[Item coordinate data]
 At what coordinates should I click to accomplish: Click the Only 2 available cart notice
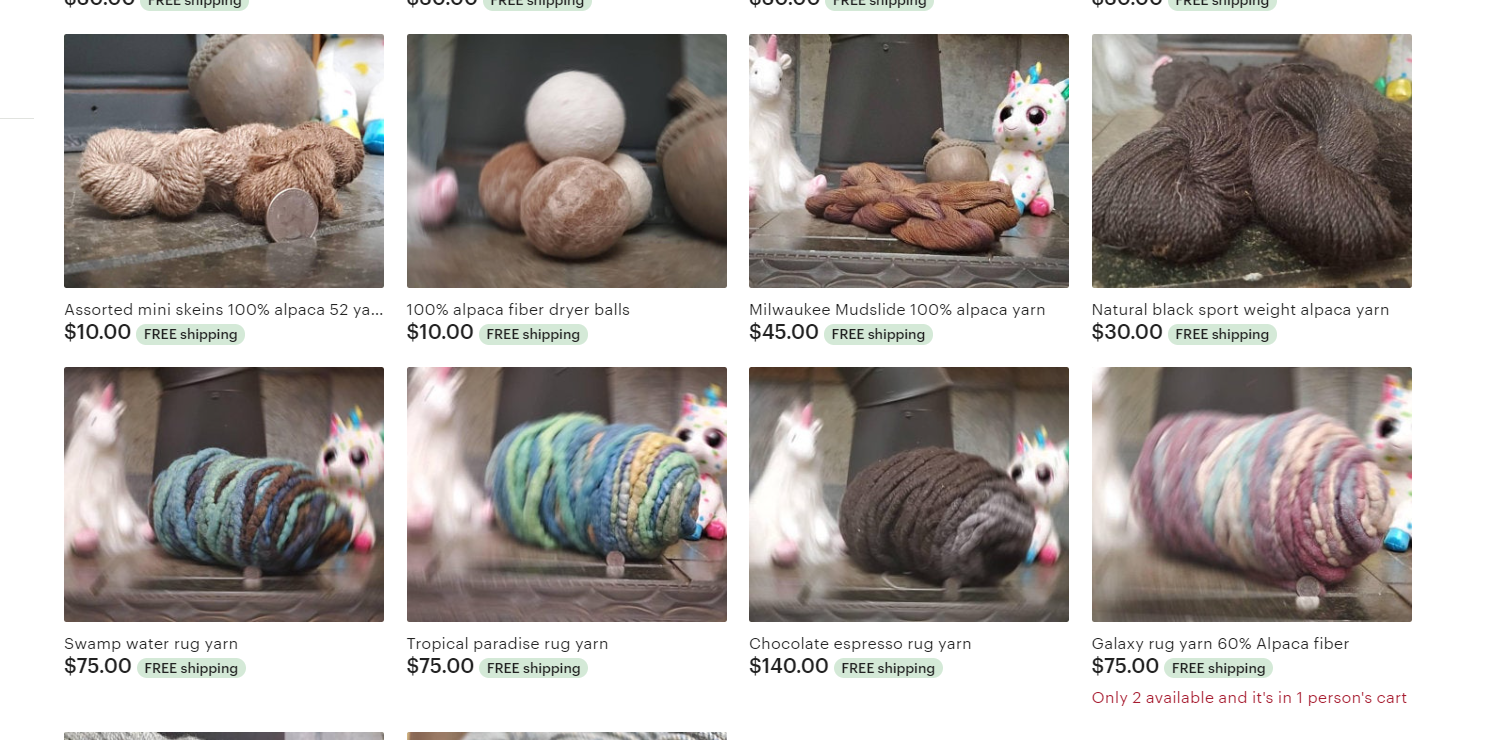[1249, 698]
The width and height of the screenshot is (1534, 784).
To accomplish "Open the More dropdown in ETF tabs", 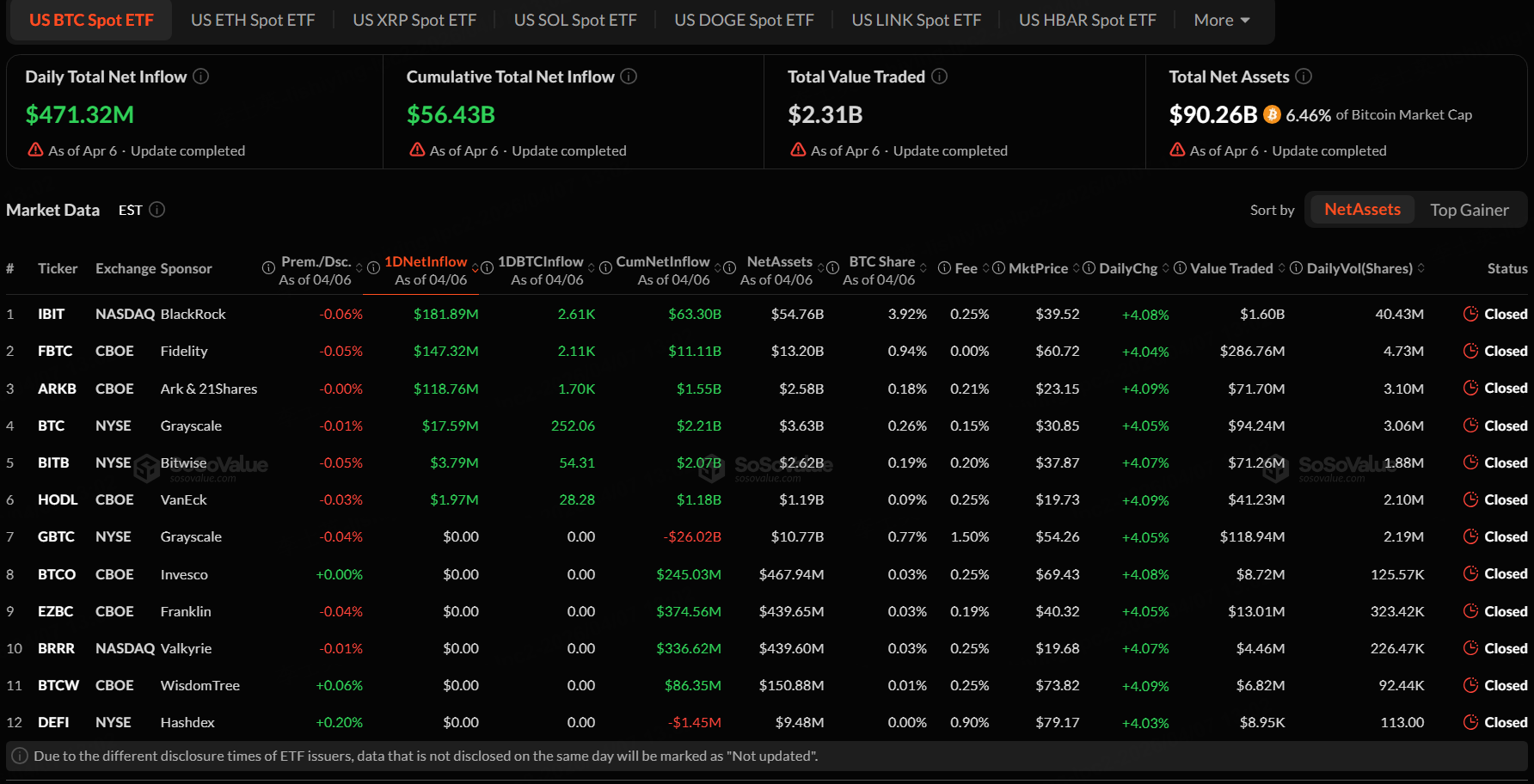I will [x=1221, y=20].

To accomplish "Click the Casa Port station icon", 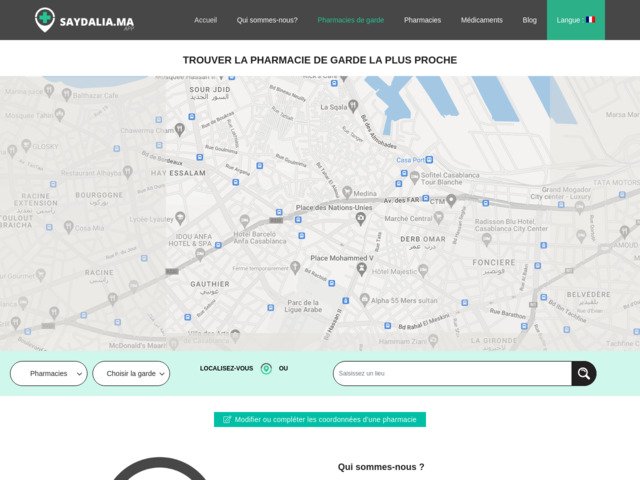I will pyautogui.click(x=432, y=159).
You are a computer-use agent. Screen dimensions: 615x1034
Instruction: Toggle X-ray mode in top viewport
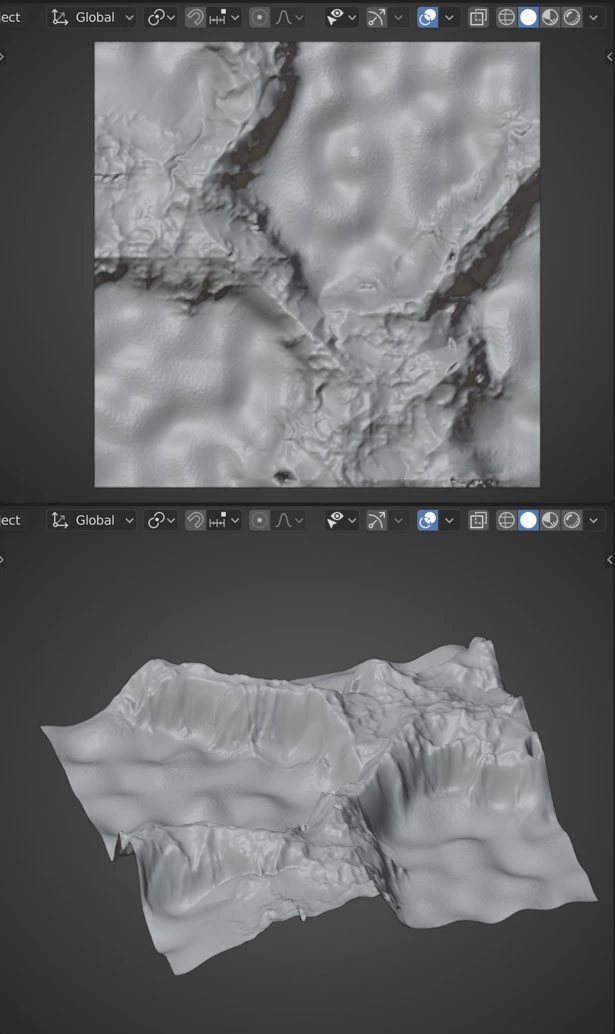click(478, 17)
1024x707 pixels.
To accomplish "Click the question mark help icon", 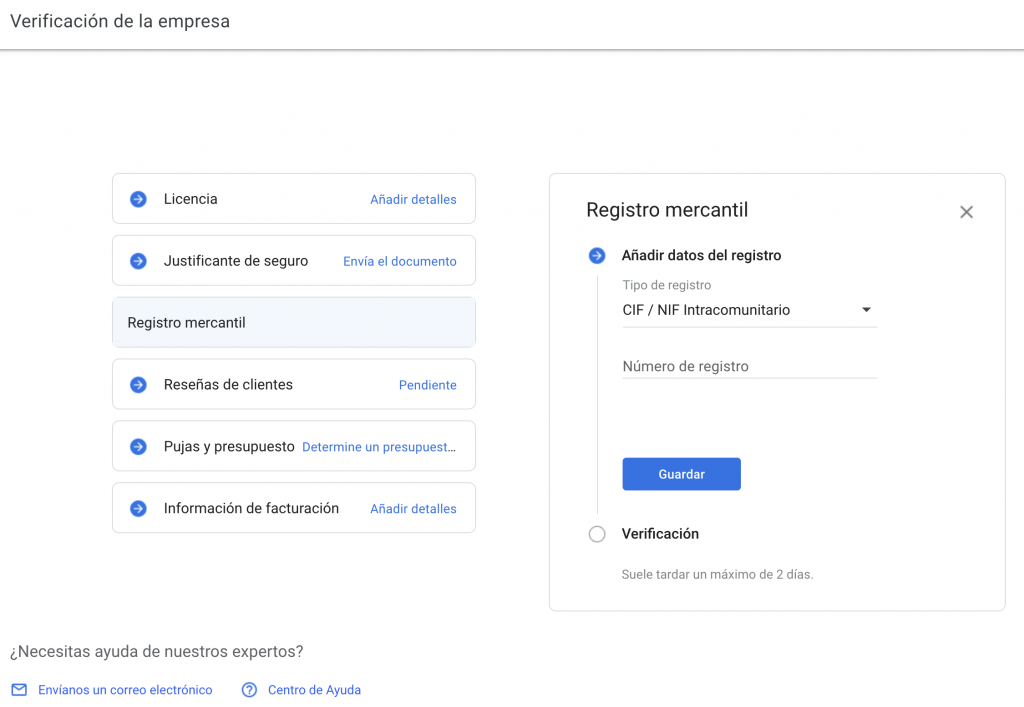I will [x=249, y=690].
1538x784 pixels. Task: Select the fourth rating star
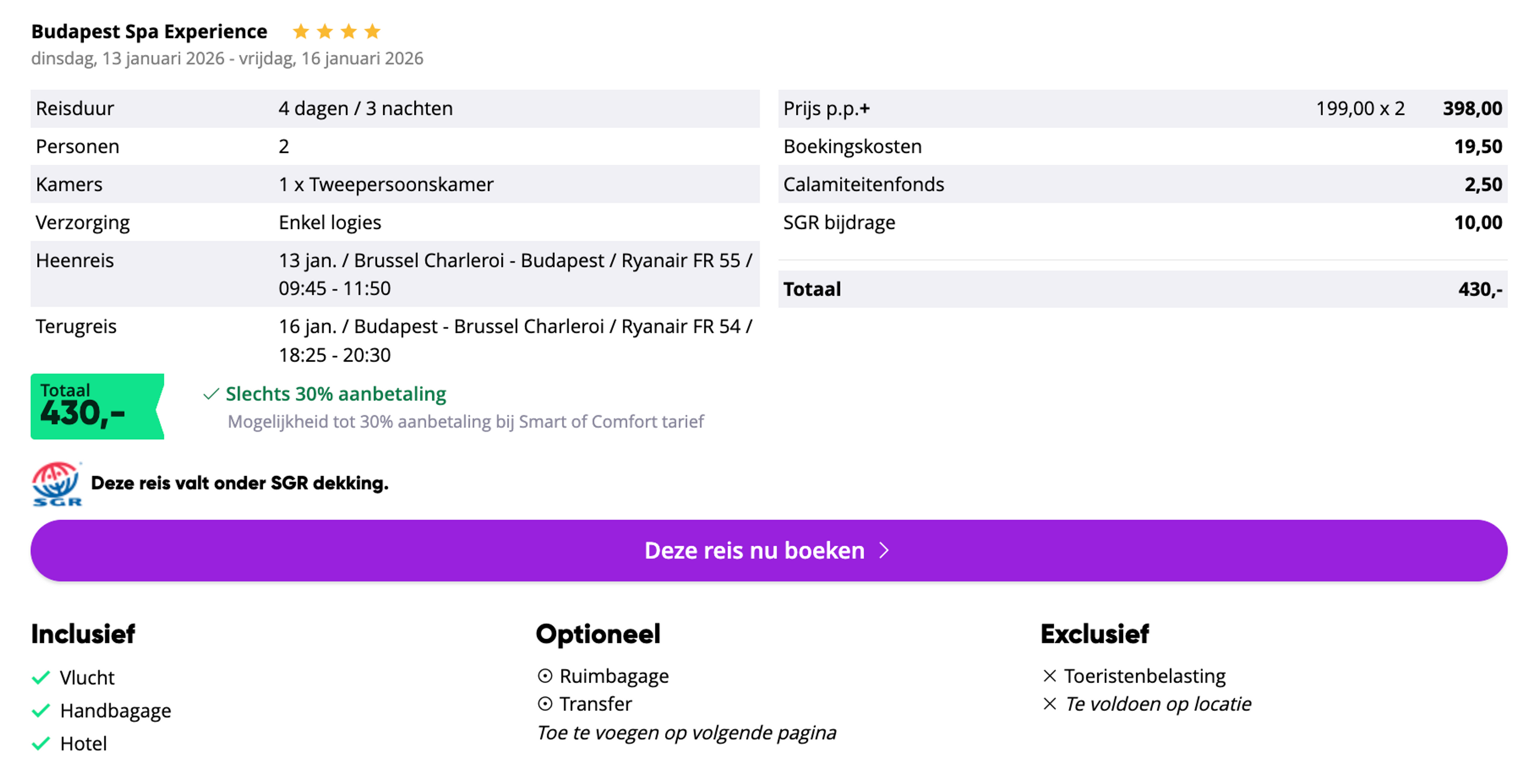371,31
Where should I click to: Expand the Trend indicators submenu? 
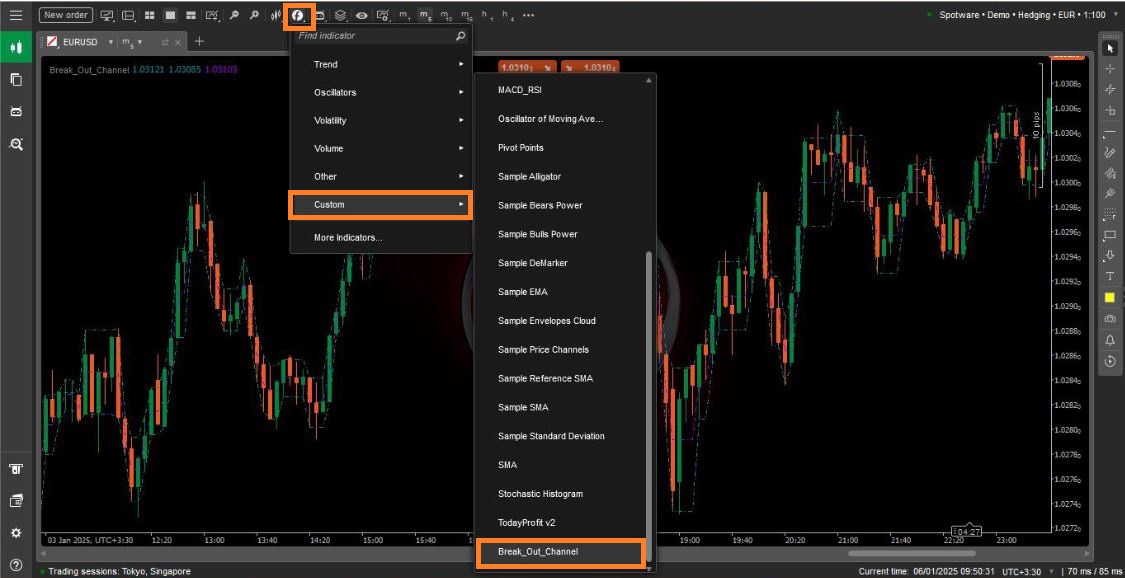(380, 64)
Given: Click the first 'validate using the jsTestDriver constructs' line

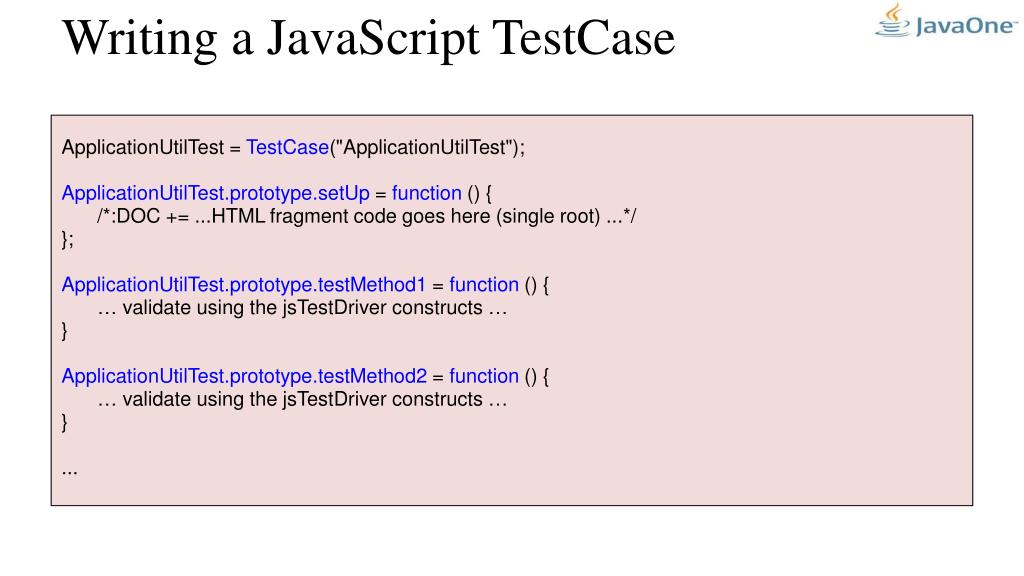Looking at the screenshot, I should [302, 308].
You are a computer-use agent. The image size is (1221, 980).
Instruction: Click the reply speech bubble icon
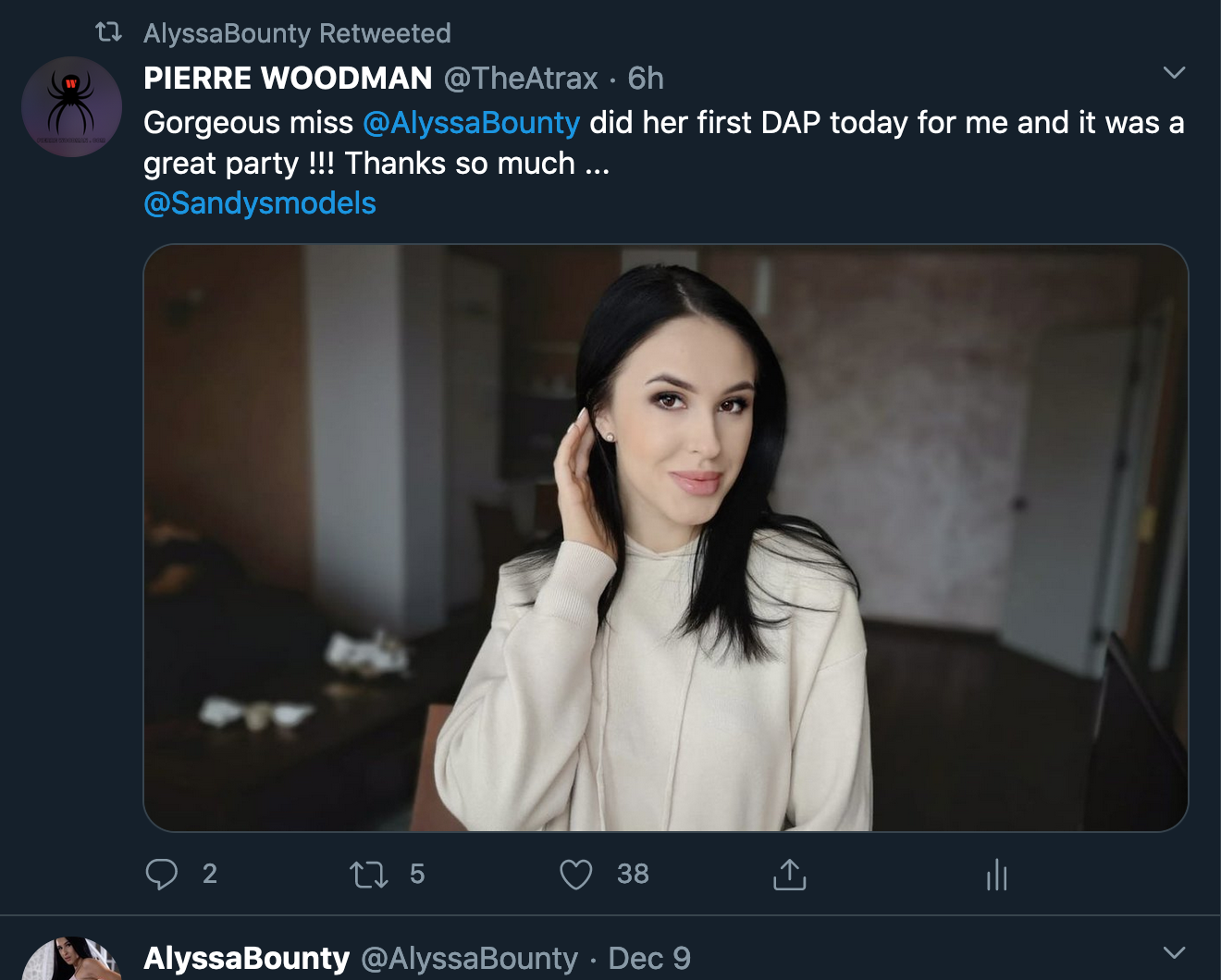click(162, 874)
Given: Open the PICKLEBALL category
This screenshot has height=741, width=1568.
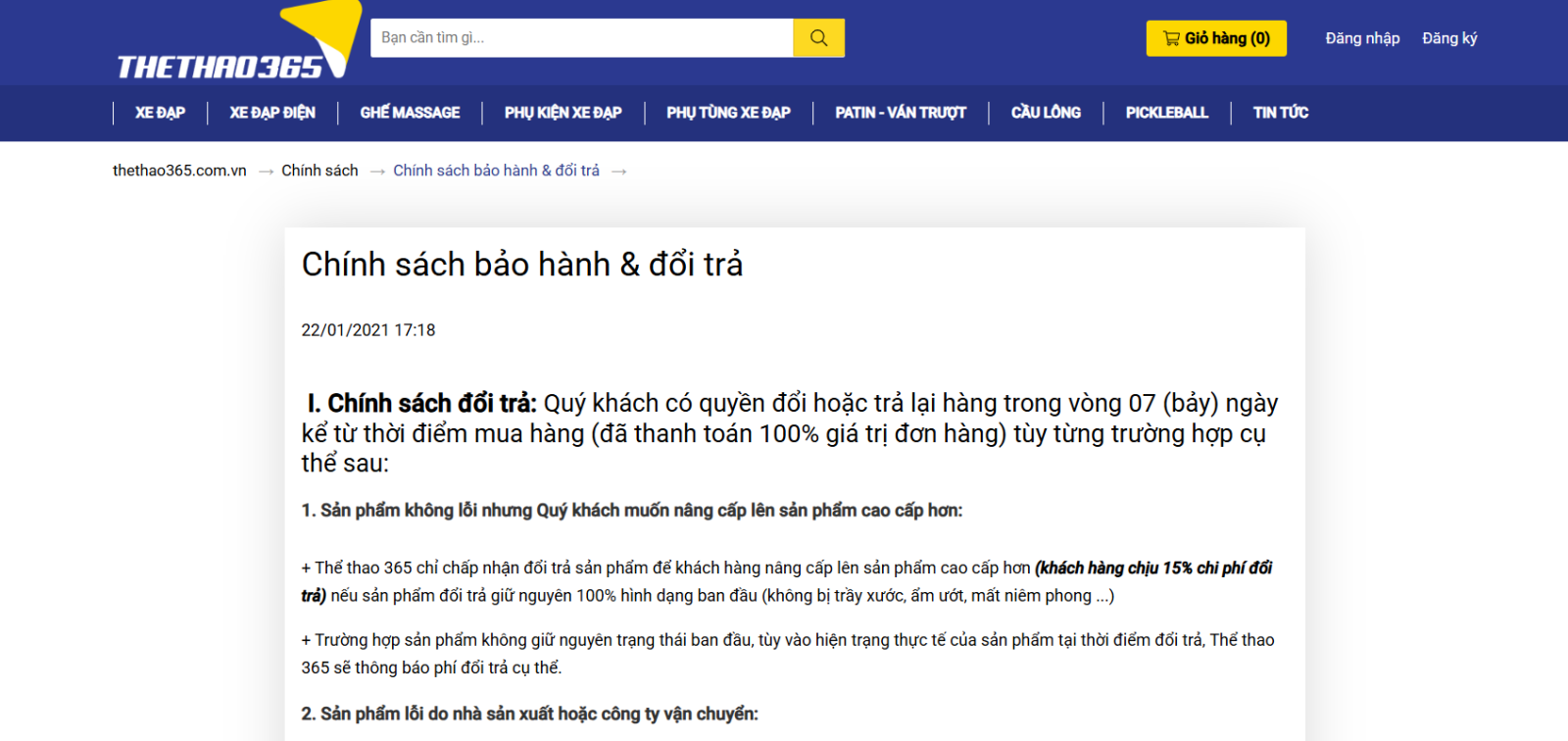Looking at the screenshot, I should coord(1166,113).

- [Your task] Can you render the lines starting at the one containing "You are a computer-use agent. The" and ending with the final line above as a numbered list, leaving out blank lines and the pictures?

- [Exercise result]
1. You are a computer-use agent. The image size is (1221, 980).
2. Instruction: Click the reply speech bubble icon
3. click(162, 874)
4. Given: Open the PICKLEBALL category
5. This screenshot has height=741, width=1568.
6. Looking at the screenshot, I should coord(1166,113).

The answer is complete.